In Crowe v. Wheeler, 165 Colo. 289, 439 P.2d 50 (1968), we stated:

[A] judicial tribunal is not required to render a judicial opinion on a matter which has become moot. In this case, a judicial opinion would not serve to terminate any controversy or put to an end any uncertainty.... A case is moot when a judgment, if rendered[,] will have no practical legal effect upon an existing controversy....

Id. at 294-95, 439 P.2d at 53. Were the trial court to fulfill Common Cause’s request on remand and declare the actions of the caucus members in passing the “long bill” unconstitutional, the judgment would have no practical effect on the controversy surrounding the passage of that bill. The matter on which Common Cause requests declaratory relief is therefore moot, and remand to the trial court for further consideration would be a fruitless exercise in my opinion.

In addition, I believe that Common Cause’s prayer for declaratory relief is inadequate. In its complaint, Common Cause requests the court to enter an order declaring only that the caucus members’ conduct in passing the “long bill” was “unlawful and unconstitutional.” Common Cause does not challenge the constitutionality of the “long bill” itself, by seeking a declaration that, based on improper actions by the caucus members, the bill is “null and void.” See Colo. Const, art. V, § 22b. Instead, Common Cause asks the court to review *215the actions of certain legislators prior to the passage of the “long bill” and to declare only that those actions are unlawful. This, in my view, is an improper request.

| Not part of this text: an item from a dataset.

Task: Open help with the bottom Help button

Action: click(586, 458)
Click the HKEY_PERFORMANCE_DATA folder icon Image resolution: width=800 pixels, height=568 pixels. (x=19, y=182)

While it is within the judiciary’s power to review the constitutionality of a piece of legislation already passed, it is beyond the power of the courts to review, and in effect oversee, the actions of individual legislators simply for the purpose of determining the propriety of those actions and nothing more. As stated in In re Senate Resolution No. 4, 54 Colo. 262, 130 P. 333 (1913):

[I]t is not, in our judgment, within the province of this court to say whether or not the general assembly has performed the duties imposed by the constitution. All departments of government stand on an equal plane, and are of equal constitutional dignity. The constitution defines the duties of each. Neither can call the others directly to account for actions within their province; and so it follows, that the judicial cannot say to the legislative department that it has, or has not, preformed [sic] its constitutional duties.

Id. at 271, 130 P. at 336.

It is therefore improper for the judiciary to review the actions of legislators solely for the purpose of determining if those actions were proper or not. While the actions of caucus members must be considered to determine if a violation of the GAVEL amendment has occurred, the request for declaratory relief must be framed in terms of whether the final piece of legislation passed is constitutional or whether it is “null and void,” for this is the remedy expressly afforded by section 22b of the GAVEL amendment.

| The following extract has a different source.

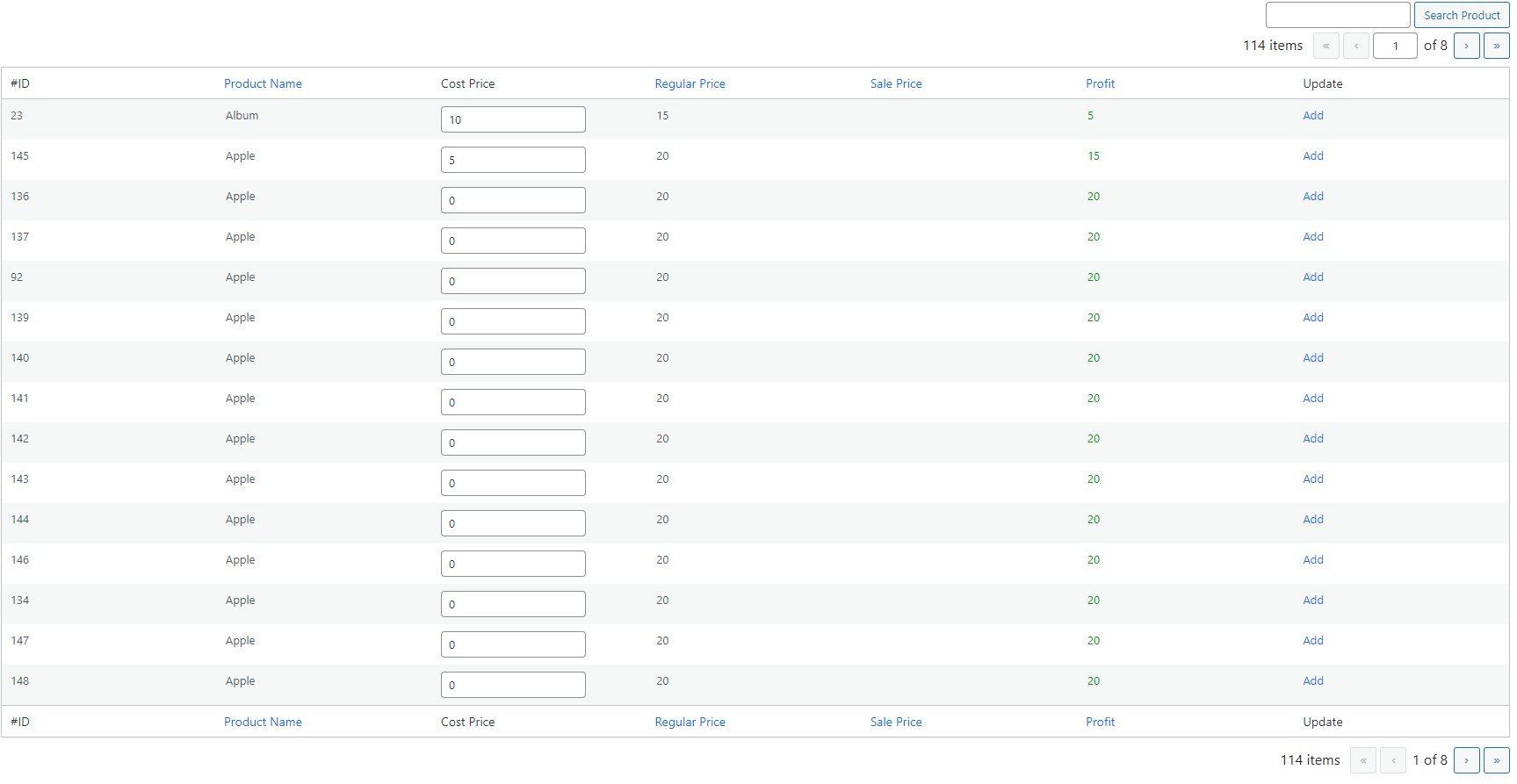Click the current page number field
This screenshot has width=1517, height=784.
[1395, 46]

Common Cause requests only that the actions of individual legislators be declared unlawful. To comply with this request would constitute a judicial encroachment on the legislative process. It is my belief that Common Cause’s complaint is deficient in that it fails to request a judicial declaration as to the validity of the “long bill,” which action is certainly within the judiciary’s power. The proper avenue for relief would have been for Common Cause to request the courts to declare the “long bill” null and void immediately after it was signed into law to prevent its eventual enforcement on the July 1, 1989, effective date. See Lewis v. Denver City Waterworks Co., 19 Colo. 236, 239, 34 P. 993, 994 (1893).

For the foregoing reasons, I would affirm the trial court’s dismissal of the case in its entirety.